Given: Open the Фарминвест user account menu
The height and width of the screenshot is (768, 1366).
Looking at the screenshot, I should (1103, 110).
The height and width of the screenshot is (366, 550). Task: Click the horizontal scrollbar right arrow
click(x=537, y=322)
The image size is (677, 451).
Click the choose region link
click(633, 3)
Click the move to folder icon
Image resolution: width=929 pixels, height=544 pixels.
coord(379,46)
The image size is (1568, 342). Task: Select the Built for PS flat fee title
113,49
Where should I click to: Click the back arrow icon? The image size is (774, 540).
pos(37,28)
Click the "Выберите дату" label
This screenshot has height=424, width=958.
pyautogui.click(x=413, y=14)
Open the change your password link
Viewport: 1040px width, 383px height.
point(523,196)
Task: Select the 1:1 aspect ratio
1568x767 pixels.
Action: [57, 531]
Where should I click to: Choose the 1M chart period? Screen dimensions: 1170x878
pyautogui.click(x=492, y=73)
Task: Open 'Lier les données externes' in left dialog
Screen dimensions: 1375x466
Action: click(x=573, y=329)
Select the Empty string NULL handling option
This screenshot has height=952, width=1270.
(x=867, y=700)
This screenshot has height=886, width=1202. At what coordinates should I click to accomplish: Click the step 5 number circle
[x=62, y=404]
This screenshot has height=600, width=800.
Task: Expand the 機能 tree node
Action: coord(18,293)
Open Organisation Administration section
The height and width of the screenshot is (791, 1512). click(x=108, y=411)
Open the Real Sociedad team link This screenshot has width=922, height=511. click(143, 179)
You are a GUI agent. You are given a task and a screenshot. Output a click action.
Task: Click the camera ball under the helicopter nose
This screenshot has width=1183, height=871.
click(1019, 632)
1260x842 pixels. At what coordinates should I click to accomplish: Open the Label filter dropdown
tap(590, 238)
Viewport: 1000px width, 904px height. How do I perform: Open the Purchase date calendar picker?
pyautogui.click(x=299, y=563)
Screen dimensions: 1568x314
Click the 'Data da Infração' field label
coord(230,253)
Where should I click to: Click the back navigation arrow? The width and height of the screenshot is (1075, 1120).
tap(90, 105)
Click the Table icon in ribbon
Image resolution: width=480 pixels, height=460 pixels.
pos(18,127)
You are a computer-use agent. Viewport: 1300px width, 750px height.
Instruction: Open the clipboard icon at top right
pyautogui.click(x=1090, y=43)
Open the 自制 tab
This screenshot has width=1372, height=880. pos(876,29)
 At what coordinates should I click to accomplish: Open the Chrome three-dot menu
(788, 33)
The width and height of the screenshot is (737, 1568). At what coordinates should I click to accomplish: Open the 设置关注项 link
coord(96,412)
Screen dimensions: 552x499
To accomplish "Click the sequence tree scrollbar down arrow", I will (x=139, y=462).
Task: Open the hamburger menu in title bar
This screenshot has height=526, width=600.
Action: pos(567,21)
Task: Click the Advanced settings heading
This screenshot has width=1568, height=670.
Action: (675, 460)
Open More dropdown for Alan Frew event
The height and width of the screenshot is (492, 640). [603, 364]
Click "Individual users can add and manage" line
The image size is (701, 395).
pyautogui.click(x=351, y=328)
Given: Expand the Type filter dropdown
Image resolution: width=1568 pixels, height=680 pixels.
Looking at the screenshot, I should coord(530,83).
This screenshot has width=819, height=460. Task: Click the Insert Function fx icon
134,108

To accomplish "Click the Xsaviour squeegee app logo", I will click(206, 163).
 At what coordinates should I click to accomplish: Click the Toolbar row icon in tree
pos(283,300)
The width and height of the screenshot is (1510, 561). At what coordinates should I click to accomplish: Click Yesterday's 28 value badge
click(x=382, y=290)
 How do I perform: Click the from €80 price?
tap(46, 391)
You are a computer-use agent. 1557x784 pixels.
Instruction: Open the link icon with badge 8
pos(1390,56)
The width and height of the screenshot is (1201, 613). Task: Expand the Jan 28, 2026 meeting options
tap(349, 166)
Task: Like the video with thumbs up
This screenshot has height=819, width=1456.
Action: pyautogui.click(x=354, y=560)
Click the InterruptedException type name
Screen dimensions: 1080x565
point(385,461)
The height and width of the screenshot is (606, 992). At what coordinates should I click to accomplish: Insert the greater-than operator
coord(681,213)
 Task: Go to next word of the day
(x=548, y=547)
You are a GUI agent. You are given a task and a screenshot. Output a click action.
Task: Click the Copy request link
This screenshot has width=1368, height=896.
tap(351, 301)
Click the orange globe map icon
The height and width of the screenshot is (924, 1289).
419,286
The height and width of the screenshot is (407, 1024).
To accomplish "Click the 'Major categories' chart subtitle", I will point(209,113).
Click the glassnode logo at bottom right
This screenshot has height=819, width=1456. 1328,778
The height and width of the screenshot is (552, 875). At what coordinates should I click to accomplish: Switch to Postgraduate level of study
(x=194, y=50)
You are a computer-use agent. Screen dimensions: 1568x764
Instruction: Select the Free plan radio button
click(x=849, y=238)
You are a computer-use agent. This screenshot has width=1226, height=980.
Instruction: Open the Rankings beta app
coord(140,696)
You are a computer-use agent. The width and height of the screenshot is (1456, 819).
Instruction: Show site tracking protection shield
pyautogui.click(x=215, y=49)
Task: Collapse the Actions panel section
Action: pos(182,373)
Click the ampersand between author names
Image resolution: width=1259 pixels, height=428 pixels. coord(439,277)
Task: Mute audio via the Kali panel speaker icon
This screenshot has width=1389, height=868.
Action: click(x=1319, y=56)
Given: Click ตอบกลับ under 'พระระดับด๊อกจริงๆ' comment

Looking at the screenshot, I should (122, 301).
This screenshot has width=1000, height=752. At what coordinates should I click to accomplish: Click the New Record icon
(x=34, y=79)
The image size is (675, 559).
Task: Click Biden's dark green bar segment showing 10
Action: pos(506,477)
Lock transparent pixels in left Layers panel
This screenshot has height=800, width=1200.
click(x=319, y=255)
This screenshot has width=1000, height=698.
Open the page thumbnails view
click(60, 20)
|---|
Work to complete:
Restate the records word for word, leaving nothing out.

Exercise response:
Given: Open the Фарминвест user account menu
The height and width of the screenshot is (768, 1366).
Looking at the screenshot, I should (1103, 110).
The height and width of the screenshot is (366, 550). Task: Click the horizontal scrollbar right arrow
click(x=537, y=322)
The image size is (677, 451).
Click the choose region link
click(633, 3)
Click the move to folder icon
Image resolution: width=929 pixels, height=544 pixels.
coord(379,46)
The image size is (1568, 342). Task: Select the Built for PS flat fee title
113,49
Where should I click to: Click the back arrow icon? The image size is (774, 540).
pos(37,28)
Click the "Выберите дату" label
This screenshot has height=424, width=958.
pyautogui.click(x=413, y=14)
Open the change your password link
Viewport: 1040px width, 383px height.
point(523,196)
Task: Select the 1:1 aspect ratio
1568x767 pixels.
Action: [57, 531]
Where should I click to: Choose the 1M chart period? Screen dimensions: 1170x878
pyautogui.click(x=492, y=73)
Task: Open 'Lier les données externes' in left dialog
Screen dimensions: 1375x466
Action: click(x=573, y=329)
Select the Empty string NULL handling option
This screenshot has height=952, width=1270.
(x=867, y=700)
This screenshot has height=886, width=1202. At what coordinates should I click to accomplish: Click the step 5 number circle
[x=62, y=404]
This screenshot has height=600, width=800.
Task: Expand the 機能 tree node
Action: coord(18,293)
Open Organisation Administration section
The height and width of the screenshot is (791, 1512). click(x=108, y=411)
Open the Real Sociedad team link This screenshot has width=922, height=511. click(143, 179)
You are a GUI agent. You are given a task and a screenshot. Output a click action.
Task: Click the camera ball under the helicopter nose
This screenshot has width=1183, height=871.
click(1019, 632)
1260x842 pixels. At what coordinates should I click to accomplish: Open the Label filter dropdown
tap(590, 238)
Viewport: 1000px width, 904px height. How do I perform: Open the Purchase date calendar picker?
pyautogui.click(x=299, y=563)
Screen dimensions: 1568x314
Click the 'Data da Infração' field label
coord(230,253)
Where should I click to: Click the back navigation arrow? The width and height of the screenshot is (1075, 1120).
tap(90, 105)
Click the Table icon in ribbon
Image resolution: width=480 pixels, height=460 pixels.
pos(18,127)
You are a computer-use agent. Viewport: 1300px width, 750px height.
Instruction: Open the clipboard icon at top right
pyautogui.click(x=1090, y=43)
Open the 自制 tab
This screenshot has width=1372, height=880. pos(876,29)
 At what coordinates should I click to accomplish: Open the Chrome three-dot menu
(788, 33)
The width and height of the screenshot is (737, 1568). At what coordinates should I click to accomplish: Open the 设置关注项 link
coord(96,412)
Screen dimensions: 552x499
To accomplish "Click the sequence tree scrollbar down arrow", I will (x=139, y=462).
Task: Open the hamburger menu in title bar
This screenshot has height=526, width=600.
Action: pos(567,21)
Task: Click the Advanced settings heading
This screenshot has width=1568, height=670.
Action: (675, 460)
Open More dropdown for Alan Frew event
The height and width of the screenshot is (492, 640). [603, 364]
Click "Individual users can add and manage" line
The image size is (701, 395).
pyautogui.click(x=351, y=328)
Given: Expand the Type filter dropdown
Image resolution: width=1568 pixels, height=680 pixels.
Looking at the screenshot, I should coord(530,83).
This screenshot has width=819, height=460. Task: Click the Insert Function fx icon
134,108

To accomplish "Click the Xsaviour squeegee app logo", I will click(206, 163).
 At what coordinates should I click to accomplish: Click the Toolbar row icon in tree
pos(283,300)
The width and height of the screenshot is (1510, 561). At what coordinates should I click to accomplish: Click Yesterday's 28 value badge
click(x=382, y=290)
 How do I perform: Click the from €80 price?
tap(46, 391)
You are a computer-use agent. 1557x784 pixels.
Instruction: Open the link icon with badge 8
pos(1390,56)
The width and height of the screenshot is (1201, 613). Task: Expand the Jan 28, 2026 meeting options
tap(349, 166)
Task: Like the video with thumbs up
This screenshot has height=819, width=1456.
Action: pyautogui.click(x=354, y=560)
Click the InterruptedException type name
Screen dimensions: 1080x565
point(385,461)
The height and width of the screenshot is (606, 992). At what coordinates should I click to accomplish: Insert the greater-than operator
coord(681,213)
 Task: Go to next word of the day
(x=548, y=547)
You are a GUI agent. You are given a task and a screenshot. Output a click action.
Task: Click the Copy request link
This screenshot has width=1368, height=896.
tap(351, 301)
Click the orange globe map icon
The height and width of the screenshot is (924, 1289).
419,286
The height and width of the screenshot is (407, 1024).
To accomplish "Click the 'Major categories' chart subtitle", I will point(209,113).
Click the glassnode logo at bottom right
This screenshot has height=819, width=1456. 1328,778
The height and width of the screenshot is (552, 875). At what coordinates should I click to accomplish: Switch to Postgraduate level of study
(x=194, y=50)
You are a computer-use agent. Screen dimensions: 1568x764
Instruction: Select the Free plan radio button
click(x=849, y=238)
You are a computer-use agent. This screenshot has width=1226, height=980.
Instruction: Open the Rankings beta app
coord(140,696)
You are a computer-use agent. The width and height of the screenshot is (1456, 819).
Instruction: Show site tracking protection shield
pyautogui.click(x=215, y=49)
Task: Collapse the Actions panel section
Action: pos(182,373)
Click the ampersand between author names
Image resolution: width=1259 pixels, height=428 pixels. coord(439,277)
Task: Mute audio via the Kali panel speaker icon
This screenshot has width=1389, height=868.
Action: click(x=1319, y=56)
Given: Click ตอบกลับ under 'พระระดับด๊อกจริงๆ' comment

Looking at the screenshot, I should (122, 301).
This screenshot has width=1000, height=752. At what coordinates should I click to accomplish: Click the New Record icon
(x=34, y=79)
The image size is (675, 559).
Task: Click Biden's dark green bar segment showing 10
Action: pos(506,477)
Lock transparent pixels in left Layers panel
This screenshot has height=800, width=1200.
click(x=319, y=255)
This screenshot has width=1000, height=698.
Open the page thumbnails view
click(60, 20)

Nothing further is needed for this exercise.